Pożar w tzw. basenie środkowym Biebrzańskiego Parku Narodowego według danych na środę objął ok. 6 tys. ha bagiennych łąk i lasów. Według ocen służb parkowych i strażaków prawie pewne jest, że pożar powstał wskutek wypalania traw.
Wiosenne pożary suchych traw i trzcinowisk są nad Biebrzą co roku, ale trwający obecnie pożar jest największym w historii działalności tego parku.
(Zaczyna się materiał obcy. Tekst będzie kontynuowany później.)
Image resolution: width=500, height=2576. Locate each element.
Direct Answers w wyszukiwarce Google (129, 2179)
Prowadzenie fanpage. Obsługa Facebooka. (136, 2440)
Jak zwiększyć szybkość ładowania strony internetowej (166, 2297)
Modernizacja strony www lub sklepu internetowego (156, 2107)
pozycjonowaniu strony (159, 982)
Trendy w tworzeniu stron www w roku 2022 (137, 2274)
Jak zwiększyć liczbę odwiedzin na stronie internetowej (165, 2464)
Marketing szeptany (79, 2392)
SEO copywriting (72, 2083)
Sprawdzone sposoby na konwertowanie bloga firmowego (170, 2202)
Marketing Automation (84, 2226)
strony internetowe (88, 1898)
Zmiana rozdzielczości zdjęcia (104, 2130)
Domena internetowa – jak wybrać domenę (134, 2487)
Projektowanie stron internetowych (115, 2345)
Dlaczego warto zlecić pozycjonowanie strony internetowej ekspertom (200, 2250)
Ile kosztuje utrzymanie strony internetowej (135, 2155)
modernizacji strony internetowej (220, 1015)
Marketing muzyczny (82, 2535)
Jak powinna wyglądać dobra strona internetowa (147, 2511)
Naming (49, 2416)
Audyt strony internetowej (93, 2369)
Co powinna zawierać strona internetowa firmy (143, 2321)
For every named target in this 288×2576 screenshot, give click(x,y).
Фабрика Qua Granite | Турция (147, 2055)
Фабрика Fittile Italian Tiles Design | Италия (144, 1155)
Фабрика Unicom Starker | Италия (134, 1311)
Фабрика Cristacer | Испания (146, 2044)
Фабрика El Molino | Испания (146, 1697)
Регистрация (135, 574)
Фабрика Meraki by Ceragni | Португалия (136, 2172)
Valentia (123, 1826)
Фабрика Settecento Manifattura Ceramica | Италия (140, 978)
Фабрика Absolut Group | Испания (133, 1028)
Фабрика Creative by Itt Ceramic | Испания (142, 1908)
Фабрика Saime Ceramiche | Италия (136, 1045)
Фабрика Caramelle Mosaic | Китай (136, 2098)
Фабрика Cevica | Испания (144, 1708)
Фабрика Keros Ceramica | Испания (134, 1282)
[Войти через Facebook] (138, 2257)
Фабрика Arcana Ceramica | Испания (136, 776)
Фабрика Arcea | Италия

Jak przekazała w sobotę PSP, w piątek w działania związane z jego gaszeniem zaangażowanych było 300 strażaków wspieranych przez żołnierzy Wojsk Obrony Terytorialnej. W akcji uczestniczyło siedem samolotów Lasów Państwowych, dwa policyjne śmigłowce typu Black Hawk i jeden śmigłowiec straży granicznej.
"W nocy pogorzelisko nadzorowało ponad 100 strażaków, prowadzono obloty z użyciem termowizji po to, aby zdiagnozować, gdzie mogą być jeszcze ogniska pożaru. Na szczęście pożar nie rozprzestrzenia się na większą powierzchnię, został opanowany. Teraz będzie trwało dogaszanie tych trudnych miejsc" - przekazał Batorski.
Rzecznik PSP poinformował ponadto, że ostatniej doby strażacy wyjeżdżali do różnych zdarzeń w kraju ponad 2,3 tys. razy. Ponad tysiąc z nich stanowiły pożary, w których zginęły dwie osoby.